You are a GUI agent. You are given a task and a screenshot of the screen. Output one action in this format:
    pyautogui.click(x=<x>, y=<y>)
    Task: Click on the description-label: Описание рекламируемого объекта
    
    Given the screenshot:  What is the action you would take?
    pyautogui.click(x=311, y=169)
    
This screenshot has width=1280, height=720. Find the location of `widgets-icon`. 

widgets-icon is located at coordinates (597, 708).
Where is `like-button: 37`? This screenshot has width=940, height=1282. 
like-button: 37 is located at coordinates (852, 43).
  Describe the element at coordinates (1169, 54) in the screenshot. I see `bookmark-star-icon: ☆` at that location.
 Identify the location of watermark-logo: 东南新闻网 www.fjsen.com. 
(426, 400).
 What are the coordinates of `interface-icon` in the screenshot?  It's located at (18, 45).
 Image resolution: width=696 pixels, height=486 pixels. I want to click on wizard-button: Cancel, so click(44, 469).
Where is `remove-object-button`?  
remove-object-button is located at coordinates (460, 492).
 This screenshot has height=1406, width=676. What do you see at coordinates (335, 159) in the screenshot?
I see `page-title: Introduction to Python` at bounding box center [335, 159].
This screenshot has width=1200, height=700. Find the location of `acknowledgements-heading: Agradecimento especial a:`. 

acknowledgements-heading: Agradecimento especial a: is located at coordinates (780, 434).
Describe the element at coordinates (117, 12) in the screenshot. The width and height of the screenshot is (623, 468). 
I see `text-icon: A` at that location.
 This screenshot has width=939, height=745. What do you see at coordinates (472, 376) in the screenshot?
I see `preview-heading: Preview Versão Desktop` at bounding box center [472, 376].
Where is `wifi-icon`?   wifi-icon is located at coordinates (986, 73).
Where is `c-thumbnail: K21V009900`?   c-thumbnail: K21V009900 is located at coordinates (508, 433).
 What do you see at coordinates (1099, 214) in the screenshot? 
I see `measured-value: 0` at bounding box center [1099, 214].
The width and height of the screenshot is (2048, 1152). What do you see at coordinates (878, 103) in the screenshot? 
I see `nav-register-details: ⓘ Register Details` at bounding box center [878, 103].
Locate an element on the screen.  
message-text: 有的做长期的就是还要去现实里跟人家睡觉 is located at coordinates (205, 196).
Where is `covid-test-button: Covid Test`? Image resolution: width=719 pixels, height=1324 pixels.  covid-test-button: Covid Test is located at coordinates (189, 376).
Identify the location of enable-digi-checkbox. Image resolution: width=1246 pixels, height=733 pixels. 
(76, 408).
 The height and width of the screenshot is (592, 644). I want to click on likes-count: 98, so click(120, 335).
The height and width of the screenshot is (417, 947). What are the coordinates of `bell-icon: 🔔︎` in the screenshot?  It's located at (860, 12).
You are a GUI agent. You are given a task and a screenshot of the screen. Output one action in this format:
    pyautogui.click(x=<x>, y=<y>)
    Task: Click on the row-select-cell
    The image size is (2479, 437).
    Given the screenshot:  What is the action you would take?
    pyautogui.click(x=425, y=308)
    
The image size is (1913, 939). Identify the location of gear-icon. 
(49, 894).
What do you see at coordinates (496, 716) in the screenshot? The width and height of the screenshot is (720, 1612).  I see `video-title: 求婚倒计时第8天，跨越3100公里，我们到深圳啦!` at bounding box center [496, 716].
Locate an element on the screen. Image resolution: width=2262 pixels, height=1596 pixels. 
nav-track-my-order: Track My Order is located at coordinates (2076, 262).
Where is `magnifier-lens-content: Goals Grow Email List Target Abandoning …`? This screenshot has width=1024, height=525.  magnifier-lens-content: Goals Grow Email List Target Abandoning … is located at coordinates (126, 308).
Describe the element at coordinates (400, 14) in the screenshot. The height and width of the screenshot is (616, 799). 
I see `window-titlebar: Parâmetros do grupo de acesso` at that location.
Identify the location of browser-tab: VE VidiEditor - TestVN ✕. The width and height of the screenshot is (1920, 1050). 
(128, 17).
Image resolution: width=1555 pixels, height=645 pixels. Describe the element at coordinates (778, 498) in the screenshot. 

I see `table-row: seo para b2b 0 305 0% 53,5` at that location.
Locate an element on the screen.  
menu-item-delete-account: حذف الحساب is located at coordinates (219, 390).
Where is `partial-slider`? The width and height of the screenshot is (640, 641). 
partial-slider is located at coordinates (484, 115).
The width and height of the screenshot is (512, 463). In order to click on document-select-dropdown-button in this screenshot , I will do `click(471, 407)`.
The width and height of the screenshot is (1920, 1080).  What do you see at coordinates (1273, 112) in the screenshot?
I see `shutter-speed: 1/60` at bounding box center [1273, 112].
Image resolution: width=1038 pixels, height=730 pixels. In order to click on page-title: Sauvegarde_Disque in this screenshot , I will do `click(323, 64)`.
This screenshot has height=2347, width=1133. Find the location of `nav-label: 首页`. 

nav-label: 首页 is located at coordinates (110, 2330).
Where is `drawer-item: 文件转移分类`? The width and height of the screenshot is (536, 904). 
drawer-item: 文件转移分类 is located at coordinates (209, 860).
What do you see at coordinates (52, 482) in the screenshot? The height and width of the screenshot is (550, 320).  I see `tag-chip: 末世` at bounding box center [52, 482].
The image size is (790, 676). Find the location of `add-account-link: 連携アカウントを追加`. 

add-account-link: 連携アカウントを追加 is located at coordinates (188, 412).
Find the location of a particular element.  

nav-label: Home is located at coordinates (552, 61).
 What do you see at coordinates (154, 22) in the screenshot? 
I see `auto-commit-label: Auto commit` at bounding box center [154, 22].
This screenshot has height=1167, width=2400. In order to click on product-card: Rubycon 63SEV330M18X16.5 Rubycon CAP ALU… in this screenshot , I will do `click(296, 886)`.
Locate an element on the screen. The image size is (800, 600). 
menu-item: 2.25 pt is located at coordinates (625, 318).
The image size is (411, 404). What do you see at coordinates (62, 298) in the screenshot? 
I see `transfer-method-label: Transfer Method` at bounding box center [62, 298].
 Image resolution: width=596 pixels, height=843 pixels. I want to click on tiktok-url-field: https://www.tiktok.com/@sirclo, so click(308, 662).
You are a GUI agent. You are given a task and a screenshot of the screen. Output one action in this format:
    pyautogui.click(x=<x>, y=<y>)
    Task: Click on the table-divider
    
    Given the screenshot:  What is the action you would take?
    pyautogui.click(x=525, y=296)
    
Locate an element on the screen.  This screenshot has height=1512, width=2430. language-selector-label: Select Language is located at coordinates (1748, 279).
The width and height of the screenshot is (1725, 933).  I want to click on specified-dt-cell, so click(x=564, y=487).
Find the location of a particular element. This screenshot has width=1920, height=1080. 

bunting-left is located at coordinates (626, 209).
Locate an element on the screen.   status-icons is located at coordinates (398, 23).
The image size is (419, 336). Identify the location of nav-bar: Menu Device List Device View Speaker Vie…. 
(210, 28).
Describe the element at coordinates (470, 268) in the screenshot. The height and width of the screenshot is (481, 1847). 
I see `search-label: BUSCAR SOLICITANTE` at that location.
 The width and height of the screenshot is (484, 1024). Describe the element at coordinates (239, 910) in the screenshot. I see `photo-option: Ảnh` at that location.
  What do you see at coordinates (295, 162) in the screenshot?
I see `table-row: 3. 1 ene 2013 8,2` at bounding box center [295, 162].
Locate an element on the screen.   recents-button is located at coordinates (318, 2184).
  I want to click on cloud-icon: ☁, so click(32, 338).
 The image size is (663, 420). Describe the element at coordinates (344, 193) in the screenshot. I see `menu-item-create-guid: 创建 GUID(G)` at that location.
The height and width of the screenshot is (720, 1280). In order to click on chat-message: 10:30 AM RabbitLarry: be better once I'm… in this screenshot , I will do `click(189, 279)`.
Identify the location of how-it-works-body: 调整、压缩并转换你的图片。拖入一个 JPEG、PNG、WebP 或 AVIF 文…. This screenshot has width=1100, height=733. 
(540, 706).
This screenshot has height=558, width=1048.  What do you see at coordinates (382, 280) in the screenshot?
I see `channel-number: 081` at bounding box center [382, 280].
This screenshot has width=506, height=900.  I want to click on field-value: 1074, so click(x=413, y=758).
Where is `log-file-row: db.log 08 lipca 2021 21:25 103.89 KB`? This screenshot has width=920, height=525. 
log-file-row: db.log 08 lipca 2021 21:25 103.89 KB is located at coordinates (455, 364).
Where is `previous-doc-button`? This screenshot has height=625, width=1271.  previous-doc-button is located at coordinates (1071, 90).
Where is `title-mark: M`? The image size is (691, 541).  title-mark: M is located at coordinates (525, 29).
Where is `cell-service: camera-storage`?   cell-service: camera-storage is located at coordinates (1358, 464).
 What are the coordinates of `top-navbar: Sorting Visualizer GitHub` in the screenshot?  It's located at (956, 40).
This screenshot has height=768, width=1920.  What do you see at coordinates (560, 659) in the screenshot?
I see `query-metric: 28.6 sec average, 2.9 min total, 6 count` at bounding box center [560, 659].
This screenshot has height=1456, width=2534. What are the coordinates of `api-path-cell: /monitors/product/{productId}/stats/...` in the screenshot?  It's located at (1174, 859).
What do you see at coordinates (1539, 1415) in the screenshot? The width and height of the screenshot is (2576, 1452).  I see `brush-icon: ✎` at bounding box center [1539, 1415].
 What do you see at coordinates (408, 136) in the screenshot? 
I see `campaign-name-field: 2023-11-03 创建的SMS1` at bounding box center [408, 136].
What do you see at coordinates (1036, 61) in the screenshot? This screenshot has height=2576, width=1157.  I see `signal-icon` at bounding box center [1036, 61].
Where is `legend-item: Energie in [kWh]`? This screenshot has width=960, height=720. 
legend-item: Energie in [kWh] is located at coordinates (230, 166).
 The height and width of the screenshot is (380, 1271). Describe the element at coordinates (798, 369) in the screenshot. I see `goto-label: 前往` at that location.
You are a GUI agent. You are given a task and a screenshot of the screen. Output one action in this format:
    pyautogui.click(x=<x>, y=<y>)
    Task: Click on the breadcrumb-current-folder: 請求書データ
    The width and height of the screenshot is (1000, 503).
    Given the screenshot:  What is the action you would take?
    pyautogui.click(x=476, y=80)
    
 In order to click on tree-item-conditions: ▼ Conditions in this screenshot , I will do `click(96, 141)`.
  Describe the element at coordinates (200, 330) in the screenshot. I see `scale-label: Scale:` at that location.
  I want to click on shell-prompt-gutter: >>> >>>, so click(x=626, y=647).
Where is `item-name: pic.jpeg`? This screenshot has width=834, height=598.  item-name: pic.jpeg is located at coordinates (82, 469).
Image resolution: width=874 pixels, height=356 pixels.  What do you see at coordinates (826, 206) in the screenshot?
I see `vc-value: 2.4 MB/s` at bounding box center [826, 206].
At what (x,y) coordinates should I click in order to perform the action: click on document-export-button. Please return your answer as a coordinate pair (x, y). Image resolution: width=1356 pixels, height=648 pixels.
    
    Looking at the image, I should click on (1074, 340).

DIRECTIONS FOR THIS TASK –
Please copy out the lines from the one containing "Identify the location of how-it-works-body: 调整、压缩并转换你的图片。拖入一个" to the one containing "center [560, 659].", both included, without changing a character.

ANSWER BOX –
Identify the location of how-it-works-body: 调整、压缩并转换你的图片。拖入一个 JPEG、PNG、WebP 或 AVIF 文…. This screenshot has width=1100, height=733. 
(540, 706).
This screenshot has height=558, width=1048.  What do you see at coordinates (382, 280) in the screenshot?
I see `channel-number: 081` at bounding box center [382, 280].
This screenshot has width=506, height=900.  I want to click on field-value: 1074, so click(x=413, y=758).
Where is `log-file-row: db.log 08 lipca 2021 21:25 103.89 KB`? This screenshot has width=920, height=525. 
log-file-row: db.log 08 lipca 2021 21:25 103.89 KB is located at coordinates (455, 364).
Where is `previous-doc-button`? This screenshot has height=625, width=1271.  previous-doc-button is located at coordinates (1071, 90).
Where is `title-mark: M`? The image size is (691, 541).  title-mark: M is located at coordinates (525, 29).
Where is `cell-service: camera-storage`?   cell-service: camera-storage is located at coordinates (1358, 464).
 What are the coordinates of `top-navbar: Sorting Visualizer GitHub` in the screenshot?  It's located at (956, 40).
This screenshot has height=768, width=1920.  What do you see at coordinates (560, 659) in the screenshot?
I see `query-metric: 28.6 sec average, 2.9 min total, 6 count` at bounding box center [560, 659].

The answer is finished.